Wenn du so wie du hier rüberkommst in der LK oder dem Schulträger gegenüber auftrittst, kann ich mir das Problem durchaus vorstellen.
Ich habe so meine Erfahrungen andersherum gemacht. Ich musste mir den Mund fuselig labern und wieder glatt, damit wir in den Computerräumen OpenOffice installiert bekommen. Wir wollten den jungen Menschen auch etwas anderes als die Microsoft-Produkte zeigen. Aufgegeben Software vorzuschlagen habe ich, als mir eine Technikerin erklärte, dass ja BlueJ auf einem „Produktiv-System“ nicht verloren haben. Wenn wir in Java prorammieren wollte, sollen wir gefällichst Eclipse nehmen, das amchten die anderen Schulen, die sie betreue auch.

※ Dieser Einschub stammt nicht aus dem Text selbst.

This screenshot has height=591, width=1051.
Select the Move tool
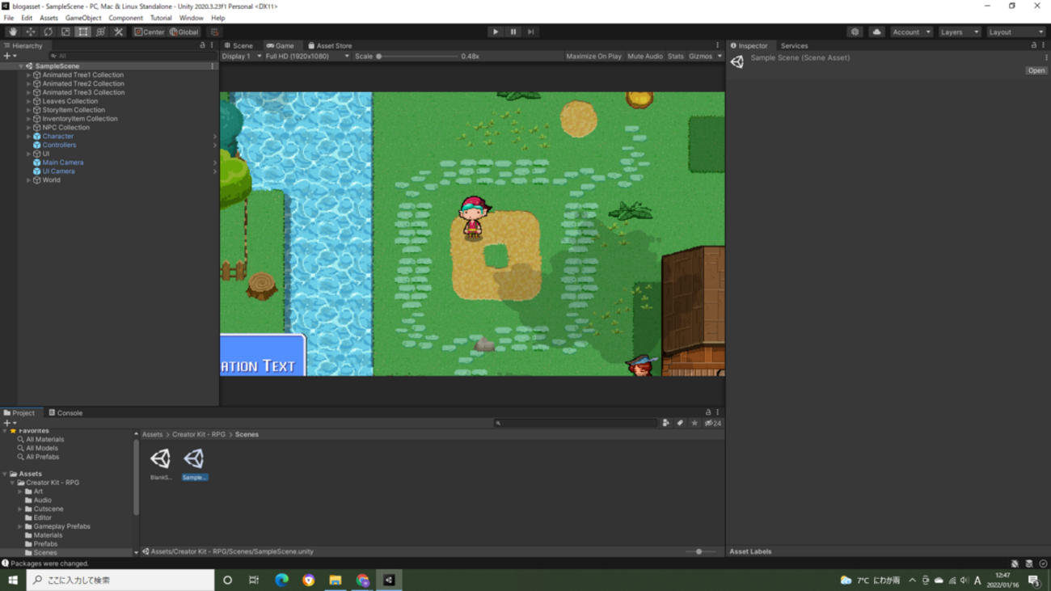[31, 32]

Du solltest meiner Meinung nach grundsätzlich nur mit dem arbeiten, was dir zur Verfügung gestellt wird. Wenn dir die Software nicht passt, dann nutze sie nicht, sondern mache deinen Unterricht ohne diese, aber eben nur mit dem was man dir gibt.
Ja. Das läuft dann aber darauf hinaus, dass viele Geräte im Regal verstauben.
Dem Schulträger vorschreiben zu wollen, welche Software es auf jden Fall sein muss, ist oft kontraproduktiv.
Vorschreiben wirll hier keine keiner etwas.
und irgendwann wird dein Schulträger das auch merken und Dinge ändern.
Das glaube ich nicht. Wie soll sie das denn merken?